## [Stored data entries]
════════════════════

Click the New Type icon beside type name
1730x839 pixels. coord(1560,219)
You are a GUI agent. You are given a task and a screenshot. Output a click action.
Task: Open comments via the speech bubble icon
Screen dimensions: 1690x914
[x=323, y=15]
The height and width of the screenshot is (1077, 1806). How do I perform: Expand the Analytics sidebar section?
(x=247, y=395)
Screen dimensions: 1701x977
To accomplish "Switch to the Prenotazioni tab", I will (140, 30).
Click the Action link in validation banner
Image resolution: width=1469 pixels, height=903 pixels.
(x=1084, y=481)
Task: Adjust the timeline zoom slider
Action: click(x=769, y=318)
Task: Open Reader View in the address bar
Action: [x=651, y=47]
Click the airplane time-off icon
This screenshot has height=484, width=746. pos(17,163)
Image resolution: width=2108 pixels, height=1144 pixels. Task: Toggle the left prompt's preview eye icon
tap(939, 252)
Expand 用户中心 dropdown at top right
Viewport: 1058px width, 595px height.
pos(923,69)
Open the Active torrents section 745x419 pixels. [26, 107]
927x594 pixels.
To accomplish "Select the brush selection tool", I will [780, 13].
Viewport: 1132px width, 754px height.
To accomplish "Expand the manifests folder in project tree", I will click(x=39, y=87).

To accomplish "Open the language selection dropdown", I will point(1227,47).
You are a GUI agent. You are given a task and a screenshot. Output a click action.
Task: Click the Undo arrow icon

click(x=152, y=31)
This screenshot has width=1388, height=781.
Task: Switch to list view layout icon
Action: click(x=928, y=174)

════════════════════

## [PROBLEM TO WORK ON]
Please retype the data above exactly, including every line.

## [RESULT OF THIS TASK]
Click the New Type icon beside type name
1730x839 pixels. coord(1560,219)
You are a GUI agent. You are given a task and a screenshot. Output a click action.
Task: Open comments via the speech bubble icon
Screen dimensions: 1690x914
[x=323, y=15]
The height and width of the screenshot is (1077, 1806). How do I perform: Expand the Analytics sidebar section?
(x=247, y=395)
Screen dimensions: 1701x977
To accomplish "Switch to the Prenotazioni tab", I will (140, 30).
Click the Action link in validation banner
Image resolution: width=1469 pixels, height=903 pixels.
(x=1084, y=481)
Task: Adjust the timeline zoom slider
Action: click(x=769, y=318)
Task: Open Reader View in the address bar
Action: [x=651, y=47]
Click the airplane time-off icon
This screenshot has height=484, width=746. pos(17,163)
Image resolution: width=2108 pixels, height=1144 pixels. Task: Toggle the left prompt's preview eye icon
tap(939, 252)
Expand 用户中心 dropdown at top right
Viewport: 1058px width, 595px height.
pos(923,69)
Open the Active torrents section 745x419 pixels. [26, 107]
927x594 pixels.
To accomplish "Select the brush selection tool", I will [780, 13].
Viewport: 1132px width, 754px height.
To accomplish "Expand the manifests folder in project tree", I will click(x=39, y=87).

To accomplish "Open the language selection dropdown", I will point(1227,47).
You are a GUI agent. You are given a task and a screenshot. Output a click action.
Task: Click the Undo arrow icon

click(x=152, y=31)
This screenshot has width=1388, height=781.
Task: Switch to list view layout icon
Action: click(x=928, y=174)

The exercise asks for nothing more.